# When does the Picard group embeds inside the divisor class group?

Let $$(X, \mathcal O_X)$$ be a Noetherian, separated, integral scheme that is locally regular in codimension $$1$$ (i.e. if $$\dim \mathcal O_{X,x}=1$$ then $$\mathcal O_{X,x}$$ is regular).

Then, is it true that $$Pic(X)$$ embeds inside $$Cl(X)$$ (the Weil divisor class group) ? Is it at least true if we also assume $$X$$ is normal ?

I know that if I assumed $$X$$ is locally factorial, then $$Pic(X)\cong Cl(X)$$. But otherwise, I'm not sure.

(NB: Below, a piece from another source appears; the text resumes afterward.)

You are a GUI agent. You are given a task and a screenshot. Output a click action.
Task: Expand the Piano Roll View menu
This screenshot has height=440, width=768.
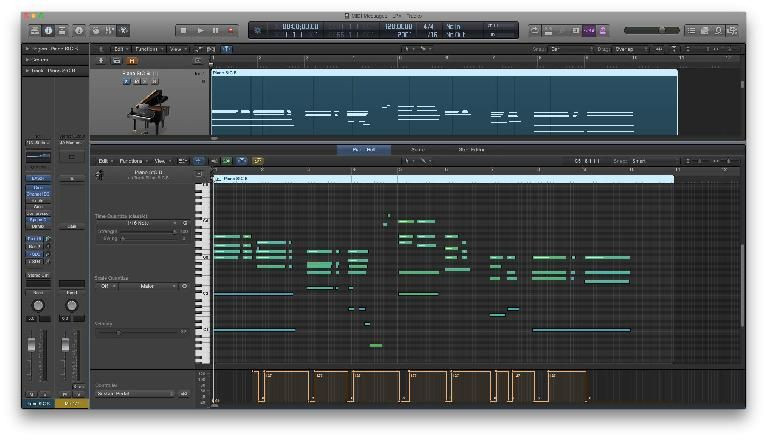[159, 160]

• Related, with discussion from Vakil. Jun 30 '20 at 20:33

1. If $$X$$ is normal it is true that the canonical group morphism of divisor classes $$\operatorname {CaCl}(X)=\operatorname {Pic}(X)\to \operatorname {WCl}(X)$$ is injective.
Indeed, it suffices to prove that there is already an injection between the groups of divisors themselves $$\operatorname {CaDiv}(X)\to \operatorname {WDiv}(X)$$ (before passing to the classes) and for that we can reduce to the case when $$X=\operatorname {Spec}A$$, where $$A$$ is an integrally closed domain.
The result then follows from the equality for an integrally closed domain $$A$$:$$A=\bigcap_{\operatorname {ht }\mathfrak(p)=1} A_\mathfrak p$$ Details in Görtz-Wedhorn,Theorem 11.38(1), page 307.
1. Injectivity need not hold when $$X$$ is not assumed normal.
For example consider the curve $$X\subset \mathbb P^2_\mathbb C\;$$ given by the equation $$y^2z=x^3$$.
Its Picard group is isomorphic to $$\mathbb Z\oplus \mathbb C$$ (Hartshorne, Exercise 6.9 (b), page 148)
Its Weil class group however is just $$\mathbb Z\cdot[P]$$, where $$[P]$$ is the class of any smooth point $$P$$ of $$X$$.